L’hommage de l’abbé Benoît Lobet à José van Dam
Le 9 mars, la cathédrale des Saints-Michel-et-Gudule a réuni un millier de personnes pour un ultime hommage en musique à José van Dam. Le chanteur lyrique bruxellois, l’un des plus célèbres que la Belgique ait connu, s’est éteint le 17 février dernier à l’âge de 85 ans. Dans son homélie, l’abbé Benoît Lobet a parlé d’éternité, « cette dimension que nous avons du mal à saisir », mais que nous pressentons pourtant parfois « dans des moments bénis », comme le chant.
En ouverture de la célébration, l’abbé Benoît Lobet a accueilli l’assemblée en rappelant combien la cathédrale avait souvent résonné de la voix de José van Dam, évoquant notamment son interprétation marquante du Bist du bei mir, lors des funérailles du roi Baudouin. Il a salué en lui bien plus qu’un immense artiste : une présence, une personnalité, et pour beaucoup, un ami. À la demande de sa famille et de ses proches, cet hommage a été voulu à la fois simple et recueilli, mais aussi à la hauteur de son talent. « José était un chrétien, et c’est donc dans la trame de la prière chrétienne que cet hommage trouvera sa place et son déroulement. »

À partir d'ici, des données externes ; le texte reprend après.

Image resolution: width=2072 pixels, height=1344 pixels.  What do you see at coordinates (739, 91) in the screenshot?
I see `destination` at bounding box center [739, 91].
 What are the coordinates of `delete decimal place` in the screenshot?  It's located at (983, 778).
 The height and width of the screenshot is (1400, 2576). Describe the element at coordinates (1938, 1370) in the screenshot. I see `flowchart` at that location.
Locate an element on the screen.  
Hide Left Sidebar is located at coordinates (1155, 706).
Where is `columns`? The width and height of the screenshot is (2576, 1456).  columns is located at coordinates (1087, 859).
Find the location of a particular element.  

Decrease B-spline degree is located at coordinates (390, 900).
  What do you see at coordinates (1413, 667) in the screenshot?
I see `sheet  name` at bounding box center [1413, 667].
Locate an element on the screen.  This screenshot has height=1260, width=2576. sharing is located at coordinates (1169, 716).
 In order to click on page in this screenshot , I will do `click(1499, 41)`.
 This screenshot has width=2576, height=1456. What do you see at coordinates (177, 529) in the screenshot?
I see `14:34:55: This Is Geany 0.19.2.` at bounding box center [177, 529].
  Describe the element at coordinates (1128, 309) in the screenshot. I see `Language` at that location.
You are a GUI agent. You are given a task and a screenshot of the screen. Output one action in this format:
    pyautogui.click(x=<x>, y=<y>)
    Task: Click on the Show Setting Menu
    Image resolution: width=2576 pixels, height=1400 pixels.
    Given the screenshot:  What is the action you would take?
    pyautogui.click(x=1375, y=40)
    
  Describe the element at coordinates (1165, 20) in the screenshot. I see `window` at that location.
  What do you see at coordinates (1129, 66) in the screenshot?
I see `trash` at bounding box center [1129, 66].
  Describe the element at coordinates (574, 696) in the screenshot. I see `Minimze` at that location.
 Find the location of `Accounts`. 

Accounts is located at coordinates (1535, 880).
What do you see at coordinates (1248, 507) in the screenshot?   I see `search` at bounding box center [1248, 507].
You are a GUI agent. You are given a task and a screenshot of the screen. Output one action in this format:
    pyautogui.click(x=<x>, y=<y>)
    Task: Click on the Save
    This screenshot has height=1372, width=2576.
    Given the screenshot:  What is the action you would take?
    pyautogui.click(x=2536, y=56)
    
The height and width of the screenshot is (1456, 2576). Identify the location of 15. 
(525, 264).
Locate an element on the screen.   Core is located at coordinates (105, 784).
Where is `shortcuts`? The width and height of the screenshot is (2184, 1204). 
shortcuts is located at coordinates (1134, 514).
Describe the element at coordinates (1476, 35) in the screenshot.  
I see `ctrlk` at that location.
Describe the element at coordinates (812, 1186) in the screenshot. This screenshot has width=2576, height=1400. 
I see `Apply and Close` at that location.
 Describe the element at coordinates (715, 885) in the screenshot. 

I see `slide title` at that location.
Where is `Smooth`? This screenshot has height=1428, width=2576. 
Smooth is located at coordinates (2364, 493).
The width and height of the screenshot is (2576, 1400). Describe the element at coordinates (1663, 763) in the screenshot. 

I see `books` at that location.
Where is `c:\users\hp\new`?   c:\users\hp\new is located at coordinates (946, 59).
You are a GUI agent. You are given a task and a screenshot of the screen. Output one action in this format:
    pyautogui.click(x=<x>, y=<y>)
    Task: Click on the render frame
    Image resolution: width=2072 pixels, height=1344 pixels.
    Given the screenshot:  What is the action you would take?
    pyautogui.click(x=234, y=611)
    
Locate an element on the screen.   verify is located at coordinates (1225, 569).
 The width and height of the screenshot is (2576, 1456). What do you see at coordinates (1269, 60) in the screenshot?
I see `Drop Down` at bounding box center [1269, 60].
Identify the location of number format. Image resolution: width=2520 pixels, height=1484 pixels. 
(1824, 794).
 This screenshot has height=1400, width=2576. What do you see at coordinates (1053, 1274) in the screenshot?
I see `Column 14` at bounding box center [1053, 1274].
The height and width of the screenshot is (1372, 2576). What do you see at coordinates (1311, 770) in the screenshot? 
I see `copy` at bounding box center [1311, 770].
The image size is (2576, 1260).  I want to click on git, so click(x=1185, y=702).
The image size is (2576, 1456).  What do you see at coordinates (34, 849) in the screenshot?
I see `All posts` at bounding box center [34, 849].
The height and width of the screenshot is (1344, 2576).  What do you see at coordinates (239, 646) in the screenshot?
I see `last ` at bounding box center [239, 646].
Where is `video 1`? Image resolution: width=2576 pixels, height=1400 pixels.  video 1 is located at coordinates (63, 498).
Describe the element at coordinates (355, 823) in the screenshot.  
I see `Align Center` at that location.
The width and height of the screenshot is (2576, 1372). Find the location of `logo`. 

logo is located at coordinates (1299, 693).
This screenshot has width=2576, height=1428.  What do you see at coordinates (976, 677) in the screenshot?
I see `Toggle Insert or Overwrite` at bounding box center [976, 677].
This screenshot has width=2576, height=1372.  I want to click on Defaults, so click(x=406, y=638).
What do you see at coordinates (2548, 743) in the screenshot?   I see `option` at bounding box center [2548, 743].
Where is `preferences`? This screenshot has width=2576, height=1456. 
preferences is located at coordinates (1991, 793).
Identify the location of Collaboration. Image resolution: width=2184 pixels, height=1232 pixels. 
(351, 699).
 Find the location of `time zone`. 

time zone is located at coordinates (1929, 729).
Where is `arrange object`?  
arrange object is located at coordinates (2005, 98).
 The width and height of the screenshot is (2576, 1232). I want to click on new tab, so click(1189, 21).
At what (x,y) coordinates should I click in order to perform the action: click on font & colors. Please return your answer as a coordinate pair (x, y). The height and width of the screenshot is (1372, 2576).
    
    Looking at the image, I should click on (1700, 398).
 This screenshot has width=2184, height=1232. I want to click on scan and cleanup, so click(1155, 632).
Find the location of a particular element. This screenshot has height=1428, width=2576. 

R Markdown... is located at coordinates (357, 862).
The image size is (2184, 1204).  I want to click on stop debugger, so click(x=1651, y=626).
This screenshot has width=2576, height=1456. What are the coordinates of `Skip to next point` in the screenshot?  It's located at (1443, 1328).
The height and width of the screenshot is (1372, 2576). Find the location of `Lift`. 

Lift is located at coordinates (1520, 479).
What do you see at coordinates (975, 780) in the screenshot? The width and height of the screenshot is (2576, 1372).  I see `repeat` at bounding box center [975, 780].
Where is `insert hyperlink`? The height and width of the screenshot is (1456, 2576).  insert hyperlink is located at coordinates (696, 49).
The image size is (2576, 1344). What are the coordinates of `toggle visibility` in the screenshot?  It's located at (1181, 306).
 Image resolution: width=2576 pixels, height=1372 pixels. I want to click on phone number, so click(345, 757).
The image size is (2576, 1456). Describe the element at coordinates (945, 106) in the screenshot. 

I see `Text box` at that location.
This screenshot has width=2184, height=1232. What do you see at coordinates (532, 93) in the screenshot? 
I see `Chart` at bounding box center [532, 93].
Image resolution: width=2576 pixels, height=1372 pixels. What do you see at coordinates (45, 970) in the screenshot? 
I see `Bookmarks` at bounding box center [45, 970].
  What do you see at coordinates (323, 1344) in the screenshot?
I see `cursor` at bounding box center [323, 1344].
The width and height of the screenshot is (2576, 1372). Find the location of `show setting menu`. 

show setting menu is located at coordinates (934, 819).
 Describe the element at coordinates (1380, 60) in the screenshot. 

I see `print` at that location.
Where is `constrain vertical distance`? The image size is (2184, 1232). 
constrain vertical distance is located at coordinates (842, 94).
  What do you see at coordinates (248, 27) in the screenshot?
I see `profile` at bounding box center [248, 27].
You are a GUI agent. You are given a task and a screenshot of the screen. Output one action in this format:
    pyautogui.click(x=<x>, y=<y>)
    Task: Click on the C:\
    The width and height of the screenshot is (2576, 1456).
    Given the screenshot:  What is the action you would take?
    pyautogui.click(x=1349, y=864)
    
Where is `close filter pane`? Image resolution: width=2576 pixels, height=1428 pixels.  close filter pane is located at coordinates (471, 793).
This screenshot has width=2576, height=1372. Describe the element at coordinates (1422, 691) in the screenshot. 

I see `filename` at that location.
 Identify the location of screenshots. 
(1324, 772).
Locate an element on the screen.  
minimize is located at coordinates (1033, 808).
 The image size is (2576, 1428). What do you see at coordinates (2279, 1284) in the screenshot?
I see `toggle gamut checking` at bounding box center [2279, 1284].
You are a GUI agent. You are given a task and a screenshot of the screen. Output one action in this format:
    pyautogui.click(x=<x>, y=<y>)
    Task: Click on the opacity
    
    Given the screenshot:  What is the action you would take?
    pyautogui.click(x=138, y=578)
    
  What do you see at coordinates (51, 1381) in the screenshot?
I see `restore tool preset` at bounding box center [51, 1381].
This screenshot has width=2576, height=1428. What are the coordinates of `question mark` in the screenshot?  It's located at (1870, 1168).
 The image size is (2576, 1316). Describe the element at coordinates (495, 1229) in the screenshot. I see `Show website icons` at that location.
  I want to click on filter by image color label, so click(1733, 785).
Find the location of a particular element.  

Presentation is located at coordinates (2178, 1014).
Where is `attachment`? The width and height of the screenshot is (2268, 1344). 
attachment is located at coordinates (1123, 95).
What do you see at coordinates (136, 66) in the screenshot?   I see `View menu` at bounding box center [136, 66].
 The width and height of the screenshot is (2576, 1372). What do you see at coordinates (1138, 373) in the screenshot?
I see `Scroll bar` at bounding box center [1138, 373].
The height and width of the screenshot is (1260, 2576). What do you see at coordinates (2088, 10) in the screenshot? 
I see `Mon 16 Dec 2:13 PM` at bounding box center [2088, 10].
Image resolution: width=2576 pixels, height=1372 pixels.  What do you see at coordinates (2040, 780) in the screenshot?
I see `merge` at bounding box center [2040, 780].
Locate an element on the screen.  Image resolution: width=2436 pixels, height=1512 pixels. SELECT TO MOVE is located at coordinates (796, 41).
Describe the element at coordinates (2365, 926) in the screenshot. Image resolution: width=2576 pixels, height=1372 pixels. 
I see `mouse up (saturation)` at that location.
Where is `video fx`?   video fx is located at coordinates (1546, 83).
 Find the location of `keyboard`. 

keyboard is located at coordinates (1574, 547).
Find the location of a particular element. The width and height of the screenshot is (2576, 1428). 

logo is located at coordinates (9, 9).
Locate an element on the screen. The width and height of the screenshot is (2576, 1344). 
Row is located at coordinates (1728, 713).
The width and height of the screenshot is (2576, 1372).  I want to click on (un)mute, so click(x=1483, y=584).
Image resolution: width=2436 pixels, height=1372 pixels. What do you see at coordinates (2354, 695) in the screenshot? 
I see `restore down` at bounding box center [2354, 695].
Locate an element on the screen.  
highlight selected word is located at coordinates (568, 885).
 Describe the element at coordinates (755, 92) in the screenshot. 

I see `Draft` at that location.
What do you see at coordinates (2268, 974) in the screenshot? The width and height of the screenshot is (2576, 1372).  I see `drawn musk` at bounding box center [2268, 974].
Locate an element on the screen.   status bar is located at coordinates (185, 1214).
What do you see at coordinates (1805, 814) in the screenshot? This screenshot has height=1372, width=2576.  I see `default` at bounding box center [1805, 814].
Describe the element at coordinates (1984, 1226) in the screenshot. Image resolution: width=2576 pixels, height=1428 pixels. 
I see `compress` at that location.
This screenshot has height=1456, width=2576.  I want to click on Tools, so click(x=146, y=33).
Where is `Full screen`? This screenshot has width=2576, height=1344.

L’homélie de l’abbé Benoît Lobet :
Celles et ceux qui, comme moi, sont des gens de la campagne, le savent bien : sur les sachets de semences, la photo n’est pas celle de la semence, mais celle de la fleur que la semence donnera quand elle aura été perdue dans la terre. Au moment d’offrir sa vie et de se laisser capturer par la mort, c’est la leçon que Jésus rappelle à ses proches en ne dissociant pas la croix et la gloire. Sa destinée humaine va bientôt s’interrompre dans la passion qu’il va subir, mais cette mort est nécessaire pour que sa gloire – c’est-à-dire la présence de Dieu en lui – soit manifestée au monde entier, et qu’ainsi la vie terrestre qui aura été la sienne « porte du fruit en abondance. »
Pour les chrétiens comme José, la mort n’est pas la fin de tout. Elle est une nécessité non seulement biologique, mais spirituelle qui ouvre à une vie plus vaste que la vie terrestre. Une vie débarrassée de l’espace et du temps, qui nous contingentent si bien que nous avons du mal à nous représenter ce que peut être une existence hors l’espace et le temps, c’est-à-dire, l’éternité. L’éternité n’est pas un temps infini ou indéfini, mais l’autre du temps et de l’espace. Cette dimension que nous avons du mal à saisir, nous la pressentons pourtant parfois dans des moments bénis et, parmi tous les beaux-arts, la musique et le chant sont probablement de ces lieux où l’éternité se laisse apercevoir. Il faut pour cela bien du talent aux artistes qui servent ces disciplines, un long apprentissage de la technique pour ensuite s’en détacher et laisser libre cours à la grâce et au génie de l’interprétation. Là encore – et notre défunt le savait bien – nous sommes dans une logique de mort pour plus de vie : servir la musique, servir le chant, ce n’est pas se servir d’eux pour sa propre gloriole, si éphémère, mais c’est se retirer, s’oublier, pour leur laisser toute la place, pour qu’elles deviennent en effet une fenêtre ouverte sur l’éternité.
La mort de José van Dam attriste évidemment sa famille et ses nombreux amis. Mais, en la plaçant sous le signe de ce grain de blé tombé en terre pour donner beaucoup de fruit, et à la suite de Jésus qui s’assimile à ce grain de blé pour entrer dans la seule gloire qui vaille, ses proches ont voulu dire la fécondité non seulement présente, mais surtout à venir, d’une vie offerte à la beauté.